Israele offre “3 ostaggi liberi a settimana”
Lo stesso giorno la controproposta israeliana è stata rivelata per la prima volta durante il notiziario serale della tv pubblica Kan. Il documento prevede il ritiro dell’esercito dal corridoio Netzarim nel centro di Gaza, lo smantellamento degli avamposti militari nella Striscia, aiuti umanitari. “Il primo giorno rilascio di 3 rapiti, il settimo altri 4 e successivamente 3 ostaggi ogni 7 giorni. Israele, su raccomandazione del gruppo negoziale, pretende la lista dei rapiti prima dell’attuazione dell’accordo”.
Al-Jolani vedrà Erdogan in Turchia
Il nuovo leader della Siria, Ahmed al-Sharaa, noto come al-Jolani, ha in programma di recarsi in Turchia per incontrare Recep Tayyip Erdogan, nel suo primo viaggio all’estero. al-Sharaa avrebbe dovuto recarsi ad Ankara già nei giorni scorsi ma il viaggio è stato rimandato. Non è nota la data ufficiale della visita, ma si tratta di un passo diplomatico importante nel contesto ad alta tensione del nord-est del paese.

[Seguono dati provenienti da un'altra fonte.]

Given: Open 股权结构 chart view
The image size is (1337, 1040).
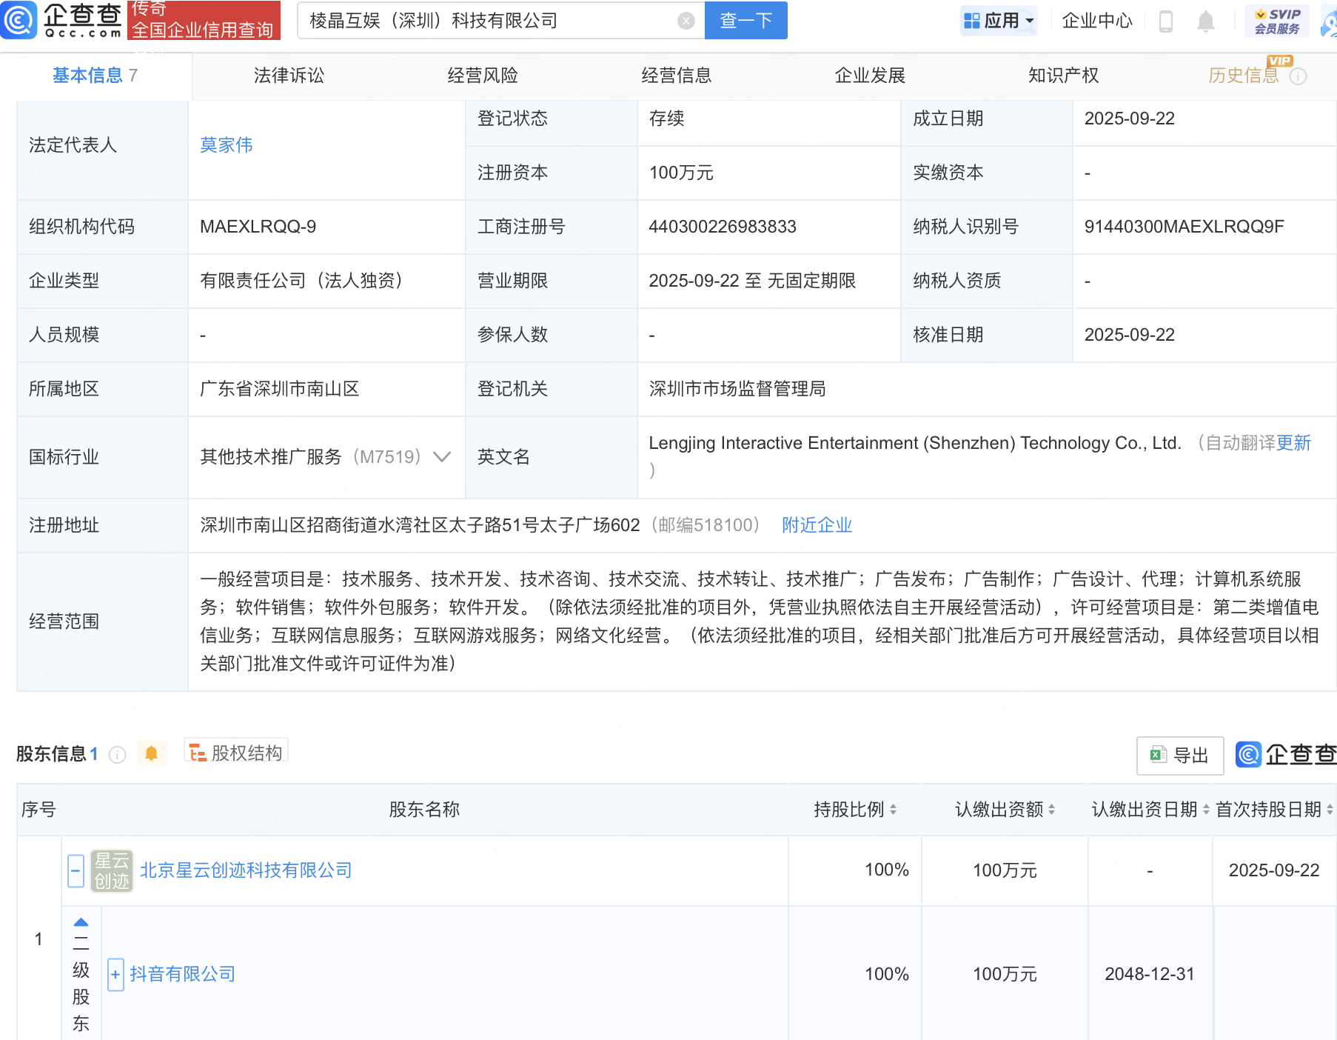Looking at the screenshot, I should tap(236, 753).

Nei giorni scorsi il governo di Ankara ha ribadito che la presenza dell’organizzazione separatista curda Ypg in Siria non sarà tollerata, e ieri le milizie filo-turche dell’Esercito libero siriano hanno preparato carri armati e artiglieria intorno alla città di Kobane. Proseguono anche gli scontri nella provincia di Manbij, dove i morti tra le due fazioni sono più di 100, in base a quanto reso noto dall’Osservatorio siriano per i diritti umani con sede a Londra.

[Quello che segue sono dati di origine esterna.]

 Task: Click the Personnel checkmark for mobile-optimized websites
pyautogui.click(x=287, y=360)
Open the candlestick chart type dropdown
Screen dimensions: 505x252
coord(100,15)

La Francia apre a revoca di sanzioni
Il ministro degli Esteri francese, Jean-Noël Barrot, dopo altri omologhi occidentali tra cui gli stessi Usa, ha annunciato che alcune sanzioni adottate dalla Francia contro la Siria di Bashar al-Assad ”potrebbero essere revocate rapidamente”. Parlando ai microfoni di radio France inter ha spiegato che alcune sanzioni “oggi ostacolano l’accesso all’aiuto umanitario, che impediscono il rilancio del Paese”. Secondo fonti diplomatiche a Berlino, anche la Germania è favorevole ad un alleggerimento di alcune sanzioni europee contro la Siria.

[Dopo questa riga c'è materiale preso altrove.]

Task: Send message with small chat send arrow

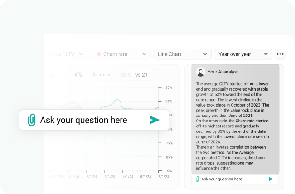Action: tap(271, 179)
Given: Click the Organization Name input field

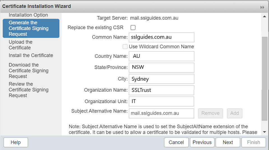Looking at the screenshot, I should [x=161, y=90].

Israele non lascerà il sud del Libano
In Libano, intanto, il piano israeliano sostenuto dagli Stati Uniti prevede un ritiro israeliano entro il 27 gennaio, come previsto dagli accordi di cessate il fuoco dello scorso 27 novembre. Questo ritiro avverrà in tre fasi: entro il 17 gennaio dal settore ovest, entro il 22 dal settore centrale ed entro il 27 dal settore orientale. Tuttavia l’inviato speciale Usa, Amos Hochstein ha riferito alle autorità libanesi che le forze armate israeliane manterranno una presenza militare in territorio libanese su tre colline in territorio libanese a ridosso della linea blu di demarcazione tra i due paesi. Così facendo Israele manterrà la sua capacità di dominare le valli e gli anfratti a sud del fiume Litani, nella profondità del territorio libanese.